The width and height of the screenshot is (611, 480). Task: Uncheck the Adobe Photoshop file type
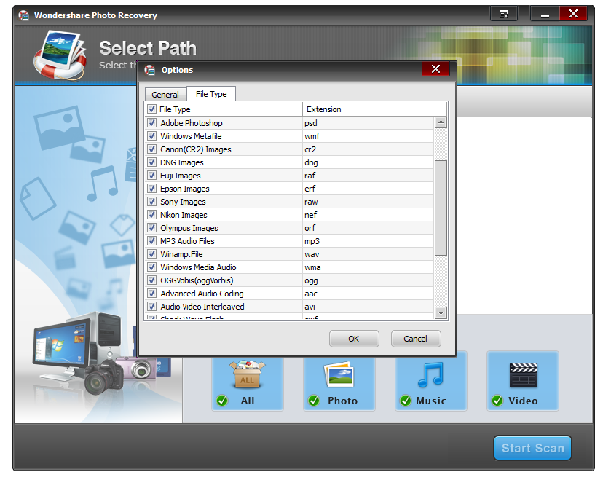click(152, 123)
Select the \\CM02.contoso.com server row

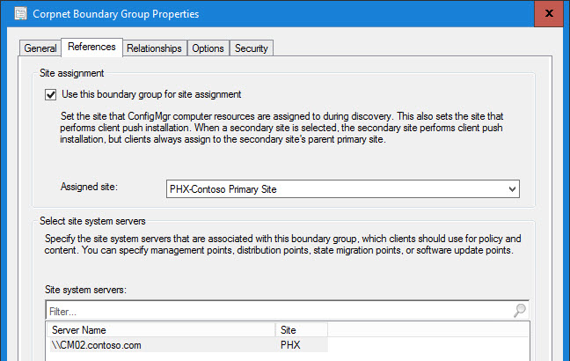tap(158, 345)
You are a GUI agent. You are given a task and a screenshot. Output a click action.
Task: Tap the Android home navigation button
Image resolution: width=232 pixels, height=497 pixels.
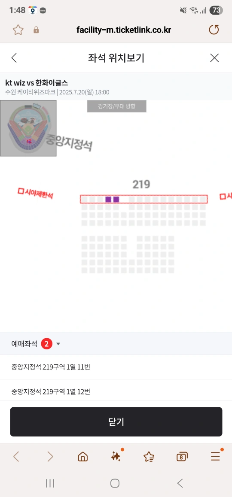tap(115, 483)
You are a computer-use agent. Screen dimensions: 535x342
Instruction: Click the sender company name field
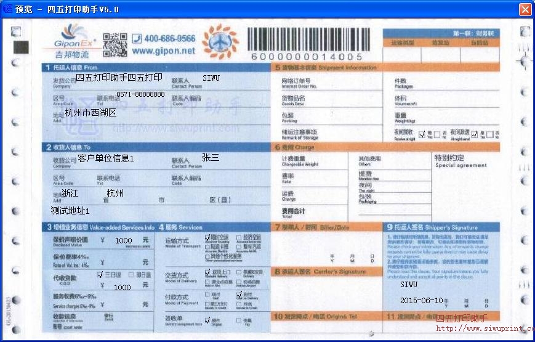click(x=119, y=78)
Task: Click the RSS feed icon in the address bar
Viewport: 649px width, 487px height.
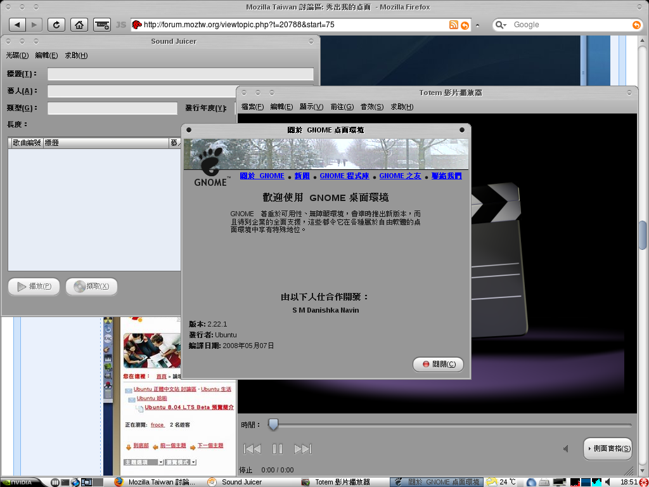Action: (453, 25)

==

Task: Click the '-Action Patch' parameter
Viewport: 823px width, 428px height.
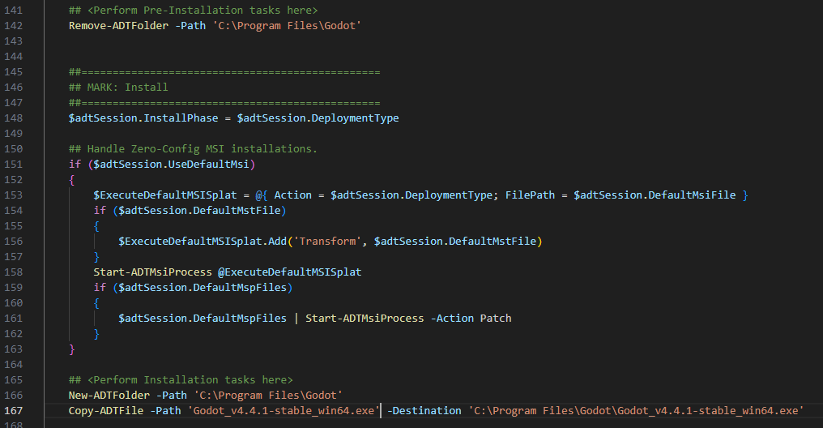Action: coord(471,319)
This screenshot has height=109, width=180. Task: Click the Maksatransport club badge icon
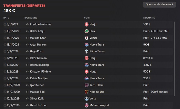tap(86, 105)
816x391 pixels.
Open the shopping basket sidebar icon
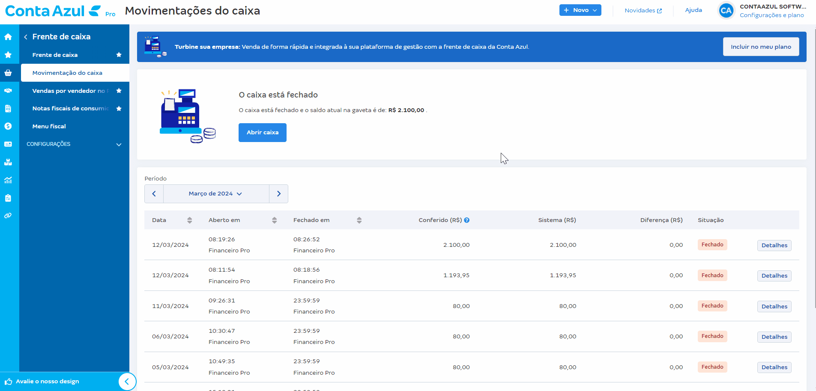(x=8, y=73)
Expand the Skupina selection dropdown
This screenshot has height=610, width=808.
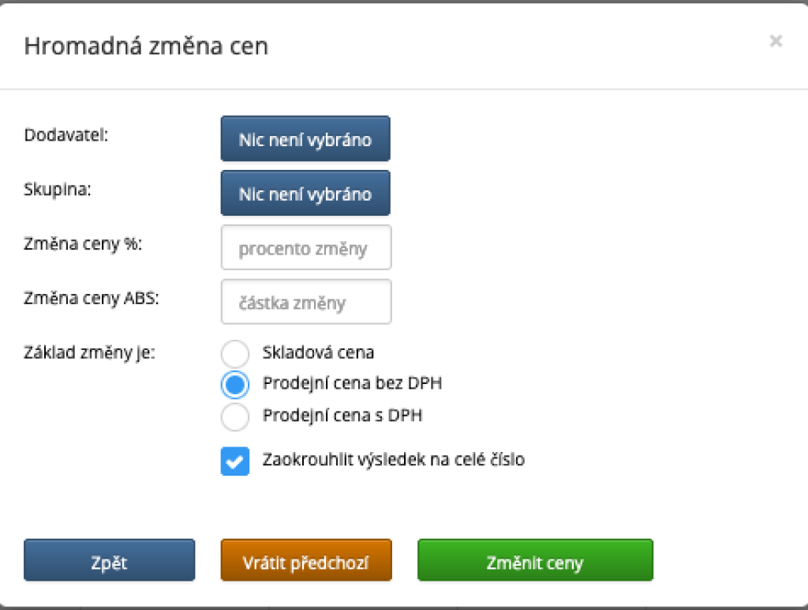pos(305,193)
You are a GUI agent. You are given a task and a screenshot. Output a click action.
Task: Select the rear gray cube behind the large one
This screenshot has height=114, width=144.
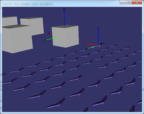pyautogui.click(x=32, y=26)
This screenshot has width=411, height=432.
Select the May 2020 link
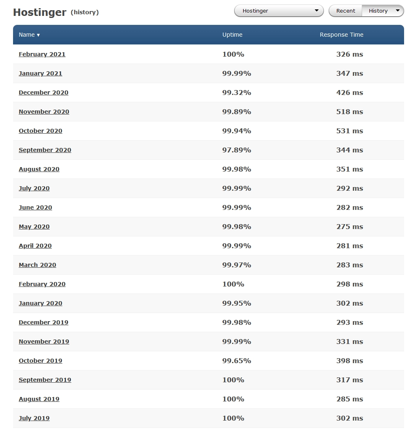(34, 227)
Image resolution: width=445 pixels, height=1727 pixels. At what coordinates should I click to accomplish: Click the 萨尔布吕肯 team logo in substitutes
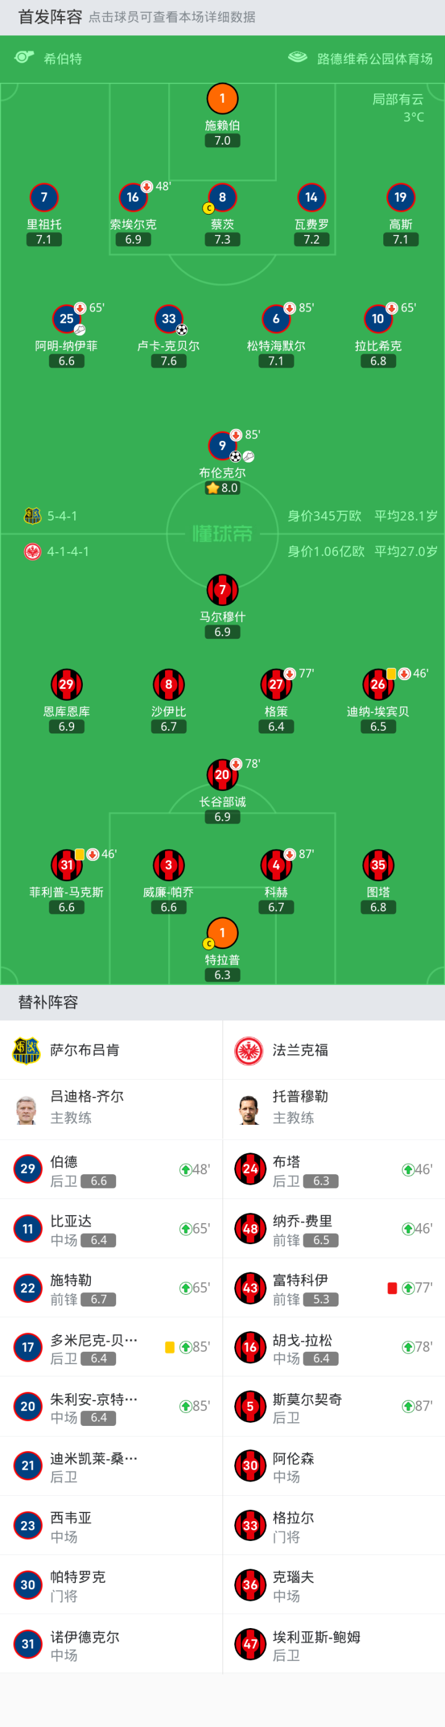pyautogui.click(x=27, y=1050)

■ DIRECTIONS ■
Only one stretch of the data is wanted: write out exactly the lines from the one holding "The width and" through the one holding "Task: Click the RSS", both included, without the pictures.

■ ANSWER SECTION ■
The width and height of the screenshot is (611, 480). Task: Uncheck the Adobe Photoshop file type
click(152, 123)
Select the \\CM02.contoso.com server row

tap(158, 345)
You are a GUI agent. You are given a task and a screenshot. Output a click action.
Task: Tap the Android home navigation button
Image resolution: width=232 pixels, height=497 pixels.
tap(115, 483)
You are a computer-use agent. Screen dimensions: 535x342
Instruction: Click the sender company name field
click(x=119, y=78)
Task: Click the RSS feed icon in the address bar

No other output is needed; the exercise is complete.